Así que optó desde el primer momento en no dirigir la palabra a nadie. Aquellos soldados eran unos completos salvajes, y él, un hombre curtido e instruido, no tenía que hablar nada con ellos. No debía estar allí, aquel no era su sitio.
—¡Daros prisa! Está subiendo el maldito rio... —gritó el cantero que les miraba preocupados.
El cielo se había abierto y parecía descargar toda su furia sobre las cabezas de los legionarios que se afanaban por terminar. El agua chorreaba por sus heladas y ateridas caras impidiendo que pudieran ver lo que tenían delante. Colocar un pie delante de otro sin resbalar era una tarea ardua.
—¡Vamos! Solo quedan cinco bloques y nos marchamos —logró Clemente escuchar en medio de aquella hecatombe.

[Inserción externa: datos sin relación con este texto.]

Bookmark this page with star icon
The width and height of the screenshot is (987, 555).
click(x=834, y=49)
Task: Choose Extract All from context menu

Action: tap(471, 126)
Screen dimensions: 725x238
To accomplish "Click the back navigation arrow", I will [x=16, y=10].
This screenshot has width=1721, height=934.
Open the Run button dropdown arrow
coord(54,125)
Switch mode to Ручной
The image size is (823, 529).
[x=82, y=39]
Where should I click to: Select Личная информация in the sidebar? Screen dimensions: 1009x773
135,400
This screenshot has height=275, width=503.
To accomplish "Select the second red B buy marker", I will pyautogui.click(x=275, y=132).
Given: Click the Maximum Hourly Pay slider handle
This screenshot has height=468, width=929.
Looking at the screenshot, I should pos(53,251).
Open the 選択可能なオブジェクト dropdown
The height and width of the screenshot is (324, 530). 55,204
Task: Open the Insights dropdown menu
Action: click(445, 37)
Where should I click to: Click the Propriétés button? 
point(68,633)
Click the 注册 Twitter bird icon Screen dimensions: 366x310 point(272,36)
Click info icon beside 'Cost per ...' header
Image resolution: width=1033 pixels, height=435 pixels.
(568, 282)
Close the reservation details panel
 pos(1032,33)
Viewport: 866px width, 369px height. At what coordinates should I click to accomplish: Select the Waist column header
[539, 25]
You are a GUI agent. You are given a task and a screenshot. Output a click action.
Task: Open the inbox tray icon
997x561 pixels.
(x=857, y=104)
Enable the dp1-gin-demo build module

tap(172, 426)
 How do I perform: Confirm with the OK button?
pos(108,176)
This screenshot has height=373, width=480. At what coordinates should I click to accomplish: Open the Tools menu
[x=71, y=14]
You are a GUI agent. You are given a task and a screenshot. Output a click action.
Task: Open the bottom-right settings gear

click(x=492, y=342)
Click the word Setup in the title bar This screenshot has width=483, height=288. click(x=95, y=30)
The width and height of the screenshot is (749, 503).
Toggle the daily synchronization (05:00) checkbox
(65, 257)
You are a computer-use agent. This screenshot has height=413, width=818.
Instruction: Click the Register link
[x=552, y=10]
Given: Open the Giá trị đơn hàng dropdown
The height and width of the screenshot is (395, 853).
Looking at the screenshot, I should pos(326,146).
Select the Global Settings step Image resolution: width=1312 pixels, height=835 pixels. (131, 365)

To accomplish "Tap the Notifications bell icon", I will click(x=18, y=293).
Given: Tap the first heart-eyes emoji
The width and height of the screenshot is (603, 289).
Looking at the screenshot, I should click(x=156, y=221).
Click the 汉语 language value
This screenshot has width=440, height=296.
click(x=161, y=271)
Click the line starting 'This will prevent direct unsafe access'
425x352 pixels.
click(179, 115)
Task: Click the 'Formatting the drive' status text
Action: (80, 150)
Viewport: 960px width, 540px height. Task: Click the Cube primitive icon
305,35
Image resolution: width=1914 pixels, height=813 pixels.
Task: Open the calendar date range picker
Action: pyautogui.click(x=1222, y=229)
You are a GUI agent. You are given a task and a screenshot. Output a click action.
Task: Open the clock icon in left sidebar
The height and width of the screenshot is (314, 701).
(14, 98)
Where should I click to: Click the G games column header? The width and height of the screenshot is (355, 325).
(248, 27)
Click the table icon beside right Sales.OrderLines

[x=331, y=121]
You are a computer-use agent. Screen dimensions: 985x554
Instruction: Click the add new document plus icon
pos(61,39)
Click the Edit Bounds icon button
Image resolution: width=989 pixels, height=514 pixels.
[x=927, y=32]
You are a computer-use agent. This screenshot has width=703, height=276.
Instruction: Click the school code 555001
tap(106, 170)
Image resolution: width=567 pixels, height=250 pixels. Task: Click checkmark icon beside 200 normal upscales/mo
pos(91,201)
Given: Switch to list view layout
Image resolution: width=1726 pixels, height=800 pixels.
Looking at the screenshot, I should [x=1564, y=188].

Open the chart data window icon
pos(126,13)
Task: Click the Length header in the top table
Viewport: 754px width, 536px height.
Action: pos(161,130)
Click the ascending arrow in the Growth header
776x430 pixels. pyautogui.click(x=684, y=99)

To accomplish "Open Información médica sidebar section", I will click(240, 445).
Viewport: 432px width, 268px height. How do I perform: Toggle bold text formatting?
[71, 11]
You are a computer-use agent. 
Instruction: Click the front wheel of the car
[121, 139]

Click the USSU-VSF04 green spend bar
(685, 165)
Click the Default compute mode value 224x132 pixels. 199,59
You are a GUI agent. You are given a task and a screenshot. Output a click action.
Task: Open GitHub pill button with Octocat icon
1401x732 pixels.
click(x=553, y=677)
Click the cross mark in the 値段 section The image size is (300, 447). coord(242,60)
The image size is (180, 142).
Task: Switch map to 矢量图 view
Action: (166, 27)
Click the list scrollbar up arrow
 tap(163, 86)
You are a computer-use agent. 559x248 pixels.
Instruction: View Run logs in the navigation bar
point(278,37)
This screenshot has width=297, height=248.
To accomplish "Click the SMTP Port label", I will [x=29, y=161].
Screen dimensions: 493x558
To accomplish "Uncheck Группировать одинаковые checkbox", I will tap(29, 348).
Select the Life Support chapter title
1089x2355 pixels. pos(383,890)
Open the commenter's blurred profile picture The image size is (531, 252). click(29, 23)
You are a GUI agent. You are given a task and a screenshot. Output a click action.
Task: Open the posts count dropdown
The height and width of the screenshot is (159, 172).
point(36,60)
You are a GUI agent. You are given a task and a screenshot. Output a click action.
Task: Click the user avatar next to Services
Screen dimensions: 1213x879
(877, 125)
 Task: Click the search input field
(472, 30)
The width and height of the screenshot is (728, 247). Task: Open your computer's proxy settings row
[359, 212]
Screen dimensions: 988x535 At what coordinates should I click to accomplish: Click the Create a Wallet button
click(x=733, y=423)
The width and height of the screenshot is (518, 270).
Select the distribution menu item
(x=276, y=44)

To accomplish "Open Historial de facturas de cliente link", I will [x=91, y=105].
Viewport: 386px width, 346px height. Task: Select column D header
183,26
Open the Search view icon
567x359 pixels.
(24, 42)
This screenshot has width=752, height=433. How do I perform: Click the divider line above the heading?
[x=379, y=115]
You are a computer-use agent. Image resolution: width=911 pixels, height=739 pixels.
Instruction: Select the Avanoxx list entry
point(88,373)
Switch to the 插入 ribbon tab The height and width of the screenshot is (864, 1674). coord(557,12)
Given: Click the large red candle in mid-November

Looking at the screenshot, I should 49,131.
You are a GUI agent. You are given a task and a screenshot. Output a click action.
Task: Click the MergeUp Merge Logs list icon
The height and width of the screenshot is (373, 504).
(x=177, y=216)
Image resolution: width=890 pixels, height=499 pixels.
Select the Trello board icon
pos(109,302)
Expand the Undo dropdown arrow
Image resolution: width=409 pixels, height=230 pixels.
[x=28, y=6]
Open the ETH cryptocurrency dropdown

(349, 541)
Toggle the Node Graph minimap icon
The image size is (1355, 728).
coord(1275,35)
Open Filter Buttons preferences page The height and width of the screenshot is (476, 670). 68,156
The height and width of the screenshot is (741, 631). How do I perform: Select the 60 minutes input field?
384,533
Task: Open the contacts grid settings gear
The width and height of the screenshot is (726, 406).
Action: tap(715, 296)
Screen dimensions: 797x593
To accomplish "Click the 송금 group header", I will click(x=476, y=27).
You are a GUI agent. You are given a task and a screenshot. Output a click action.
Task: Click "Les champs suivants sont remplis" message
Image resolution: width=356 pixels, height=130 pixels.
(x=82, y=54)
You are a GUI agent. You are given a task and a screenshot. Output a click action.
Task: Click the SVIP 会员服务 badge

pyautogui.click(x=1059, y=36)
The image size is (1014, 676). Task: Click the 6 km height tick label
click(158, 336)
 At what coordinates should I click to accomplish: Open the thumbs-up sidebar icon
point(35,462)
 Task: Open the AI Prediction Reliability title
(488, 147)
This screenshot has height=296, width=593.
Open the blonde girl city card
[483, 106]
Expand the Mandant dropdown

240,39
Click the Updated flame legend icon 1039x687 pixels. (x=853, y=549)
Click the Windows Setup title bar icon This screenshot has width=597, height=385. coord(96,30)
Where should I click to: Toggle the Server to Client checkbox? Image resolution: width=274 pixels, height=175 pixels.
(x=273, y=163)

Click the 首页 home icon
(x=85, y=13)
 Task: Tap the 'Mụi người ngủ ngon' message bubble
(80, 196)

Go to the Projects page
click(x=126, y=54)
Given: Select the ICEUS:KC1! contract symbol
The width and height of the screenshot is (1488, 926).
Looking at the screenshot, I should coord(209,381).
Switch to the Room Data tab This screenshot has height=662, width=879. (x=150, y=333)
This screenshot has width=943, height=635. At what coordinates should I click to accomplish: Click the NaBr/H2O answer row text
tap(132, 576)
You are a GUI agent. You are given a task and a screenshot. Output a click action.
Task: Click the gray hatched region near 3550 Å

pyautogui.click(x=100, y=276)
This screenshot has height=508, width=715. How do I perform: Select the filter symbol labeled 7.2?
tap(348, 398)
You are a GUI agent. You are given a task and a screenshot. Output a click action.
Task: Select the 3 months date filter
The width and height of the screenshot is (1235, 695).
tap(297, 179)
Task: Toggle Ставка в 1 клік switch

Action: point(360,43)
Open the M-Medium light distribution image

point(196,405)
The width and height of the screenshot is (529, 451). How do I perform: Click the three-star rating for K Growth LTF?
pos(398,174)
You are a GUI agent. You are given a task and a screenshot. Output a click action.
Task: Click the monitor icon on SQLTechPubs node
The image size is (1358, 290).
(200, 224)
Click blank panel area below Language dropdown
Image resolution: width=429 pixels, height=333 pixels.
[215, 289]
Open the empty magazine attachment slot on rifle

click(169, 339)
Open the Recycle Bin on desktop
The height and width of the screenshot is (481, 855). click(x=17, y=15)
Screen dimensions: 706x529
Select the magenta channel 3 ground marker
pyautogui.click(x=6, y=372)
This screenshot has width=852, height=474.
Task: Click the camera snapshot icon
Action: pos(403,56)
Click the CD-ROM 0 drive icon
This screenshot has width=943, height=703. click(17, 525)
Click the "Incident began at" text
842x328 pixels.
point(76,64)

Varios soldados, incluido Clemente, arrastraban en ese momento una enorme piedra para colocarla al lado de otra cuando escucharon un fuerte zumbido de un ruido extraño. Aquello no era normal. Cuando volvió la vista hacia el sonido, Clemente se quedó espantado, una enorme tromba de agua bajaba por el caudal del río con el riesgo de taponar el ojo del puente. No les dio tiempo a reaccionar. El enorme tapón que se formó y la fuerza de su arrastre se llevó de repente, el soporte de madera que sostenía el arco. Sin tiempo suficiente para sujetarse, sintió que caía en aquellas bravas y temibles aguas. Madera, enormes bloques de piedra junto con hombres cayeron al río en medio de todo aquel desastre ensordecedor.
Conforme el lecho del río lo engullía, Clemente sintió un fuerte dolor en el muslo haciéndole perder prácticamente el conocimiento. La fuerza del agua lo empujaba contra las rocas, provocando que se golpeara contra los afilados salientes. El dolor y el torrente lo engullía. Intentó abrir los ojos para contemplar el fondo pero la fuerza del agua arrastraba los sedimentos de aquellas tierras y no podía conseguir ver nada en medio de toda aquella oscuridad.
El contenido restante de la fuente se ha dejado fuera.